_Texto proporcionado_.
# # # # #
Hemos comprendido el arte de la Iglesia como una alabanza a Dios al mismo tiempo que un recuerdo de sus maravillas. Los iconos se nos manifiestan eminentemente en dicha perspectiva de memorial: un símbolo de la Palabra y de la presencia del Señor, de la presencia de los santos, una invitación a la adoración; los iconos son una alabanza a Dios por el recuerdo de sus maravillas y, por su belleza, significan también la actualidad de los misterios de la fe, de los acontecimientos de la salvación que abogan todavía a favor nuestro en la unidad del sacrificio redentor de la cruz. Los iconos de los santos significan la alabanza y la súplica de la Iglesia (5). Significan y orientan el memorial de la Iglesia que adora y reza a su Señor, que espera su retorno. Significan y orientan la adoración y la oración, no deben detener o captar la atención. Hemos dicho ya que sería idolatría no considerar los iconos como ventanas abiertas sobre el Reino, conduciendo la mirada más allá de ellos mismos hacia el Señor en su Palabra y en la eucaristía. Si el memorial del icono puede ser un signo auténtico de la alabanza y de la súplica de la Iglesia, puede también, a pesar del tema evangélico representado, volverse un ídolo al cual se atribuya un poder mágico; el memorial cesa entonces, no está más vuelto hacia al Señor, sino se detiene en el mismo icono y no es más que un falso memorial de un poder interno de la imagen, una alabanza y una súplica de la imagen mágica, del ídolo. Es notable constatar que el profeta Isaías, en una elegía profética contra la idolatría (Is. 57, 6-13) llama “memorial” a un ídolo doméstico colocado contra la puerta en ciertas casas: “Tras la puerta y los dinteles tú has instalado tu memorial” (Is. 57, 8) Isaías emplea aquí, para designar este ídolo, aquella palabra importante, kikkaron, que hemos visto emplear tantas veces ya para significar los actos litúrgicos del pueblo de Dios. El gesto de adoración y de súplica al Señor más auténtico puede corromperse y dirigirse a un ídolo. La Iglesia, que reconoce el valor del icono litúrgico como una consecuencia del hecho de la encarnación y en la perspectiva esjatológica, debe velar también, como el Profeta, para que aquel memorial de la alabanza y la súplica de los fieles no se vuelva una pantalla, y después un ídolo.


(1) La expresión “fracción del pan” designa explícitamente la santa cena para san Lucas.

(2) Haría falta preferir en general a la estatua (sin excluirla totalmente) la figura esculpida haciendo cuerpo con la arquitectura.
# # # # #
_Registros de datos_.
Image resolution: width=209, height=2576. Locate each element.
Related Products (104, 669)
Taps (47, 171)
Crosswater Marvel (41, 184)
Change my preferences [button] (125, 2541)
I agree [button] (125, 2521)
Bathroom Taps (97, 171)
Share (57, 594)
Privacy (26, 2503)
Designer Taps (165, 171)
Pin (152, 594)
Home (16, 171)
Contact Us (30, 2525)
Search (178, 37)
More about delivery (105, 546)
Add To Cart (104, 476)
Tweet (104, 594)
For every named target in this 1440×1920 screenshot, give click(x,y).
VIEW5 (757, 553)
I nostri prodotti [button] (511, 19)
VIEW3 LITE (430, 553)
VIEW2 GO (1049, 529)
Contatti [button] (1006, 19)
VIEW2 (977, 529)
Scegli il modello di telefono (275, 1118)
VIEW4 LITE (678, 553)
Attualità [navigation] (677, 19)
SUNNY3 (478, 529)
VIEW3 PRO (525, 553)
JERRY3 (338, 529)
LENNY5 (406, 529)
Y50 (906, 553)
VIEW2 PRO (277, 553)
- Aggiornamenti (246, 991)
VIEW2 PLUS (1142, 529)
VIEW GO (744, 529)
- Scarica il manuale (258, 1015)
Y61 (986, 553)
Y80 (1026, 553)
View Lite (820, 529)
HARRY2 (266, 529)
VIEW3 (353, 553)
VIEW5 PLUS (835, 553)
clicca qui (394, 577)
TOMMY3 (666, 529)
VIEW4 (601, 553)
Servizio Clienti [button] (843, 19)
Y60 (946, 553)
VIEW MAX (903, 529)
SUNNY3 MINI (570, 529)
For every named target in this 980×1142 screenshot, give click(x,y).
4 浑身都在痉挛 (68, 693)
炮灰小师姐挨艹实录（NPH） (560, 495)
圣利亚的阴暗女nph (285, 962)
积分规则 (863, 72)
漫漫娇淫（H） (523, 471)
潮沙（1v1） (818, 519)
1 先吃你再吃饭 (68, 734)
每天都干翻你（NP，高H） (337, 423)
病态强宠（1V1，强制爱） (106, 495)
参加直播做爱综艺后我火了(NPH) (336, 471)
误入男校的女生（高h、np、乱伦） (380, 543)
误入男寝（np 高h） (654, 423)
# # # # #
_Tus tareas_.
• 1. ¿Puedes copiar del texto sobre los iconos el fragmento que va desde «(1) La expresión» hasta «con la arquitectura.», ambos incluidos, sustituyendo «estatua» por «escultura exenta»?
• 2. ¿Puedes convertir en una lista breve el párrafo del texto sobre los iconos que empieza por «Hemos comprendido el arte de la Iglesia», conservando sus datos principales?
Los registros no tienen relación alguna con el texto.

_Respuestas por tarea_.
• 1.
(1) La expresión “fracción del pan” designa explícitamente la santa cena para san Lucas.

(2) Haría falta preferir en general a la escultura exenta (sin excluirla totalmente) la figura esculpida haciendo cuerpo con la arquitectura.

• 2.
- El arte de la Iglesia es alabanza a Dios y recuerdo de sus maravillas.
- Los iconos son un memorial: símbolo de la Palabra y de la presencia del Señor y de los santos, e invitación a la adoración.
- Por su belleza, los iconos significan la actualidad de los misterios de la fe y de los acontecimientos de la salvación.
- Los iconos de los santos significan la alabanza y la súplica de la Iglesia. Orientan la adoración y la oración y no deben detener la atención.
- Sería idolatría no verlos como ventanas abiertas sobre el Reino, que llevan la mirada hacia el Señor en su Palabra y en la eucaristía.
- El icono puede volverse un ídolo al que se atribuye un poder mágico. Entonces deja de estar vuelto hacia el Señor y es un falso memorial.
- En Is. 57, 6-13, Isaías llama «memorial» (kikkaron) a un ídolo doméstico colocado tras la puerta (Is. 57, 8).
- El gesto más auténtico de adoración puede corromperse y dirigirse a un ídolo.
- La Iglesia reconoce el valor del icono litúrgico por la encarnación y en la perspectiva esjatológica. Debe velar para que no se vuelva una pantalla y después un ídolo.